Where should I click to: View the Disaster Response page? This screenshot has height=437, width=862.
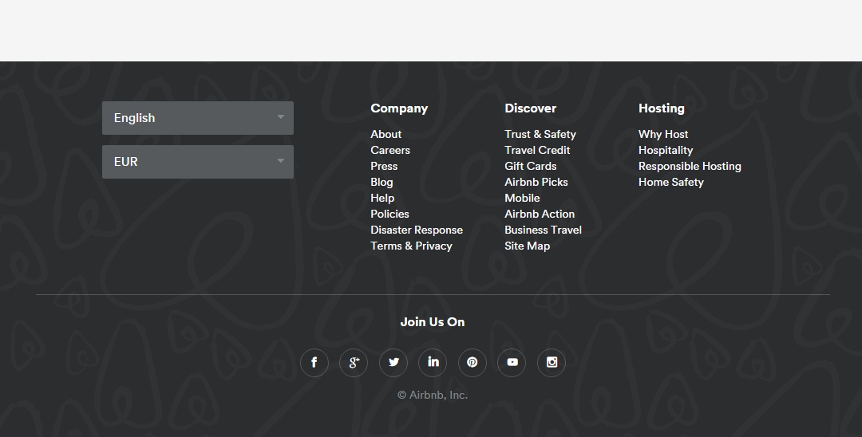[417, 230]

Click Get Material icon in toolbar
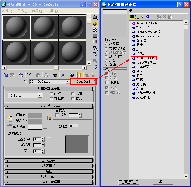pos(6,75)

════

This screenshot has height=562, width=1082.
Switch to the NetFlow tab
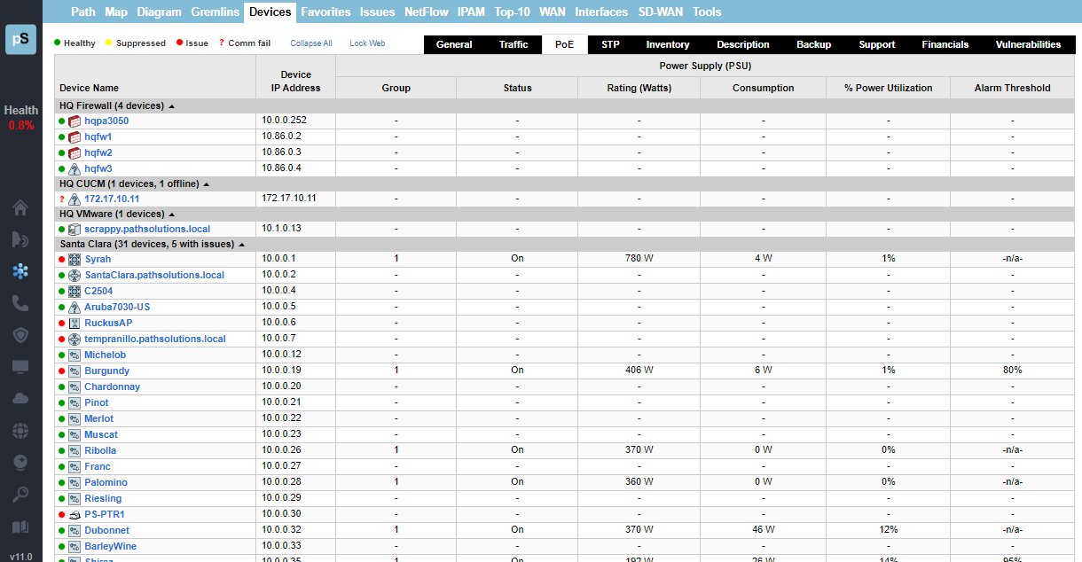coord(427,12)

════

- **THE REQUEST**
Starting at the line containing "This screenshot has height=562, width=1082." and ending after the line containing "coord(427,12)", format those lines of the material as a JSON list of strings, one string per line, with blank lines omitted. Exclude the pictures from the answer.

- **TASK OUTPUT**
[
  "This screenshot has height=562, width=1082.",
  "Switch to the NetFlow tab",
  "coord(427,12)"
]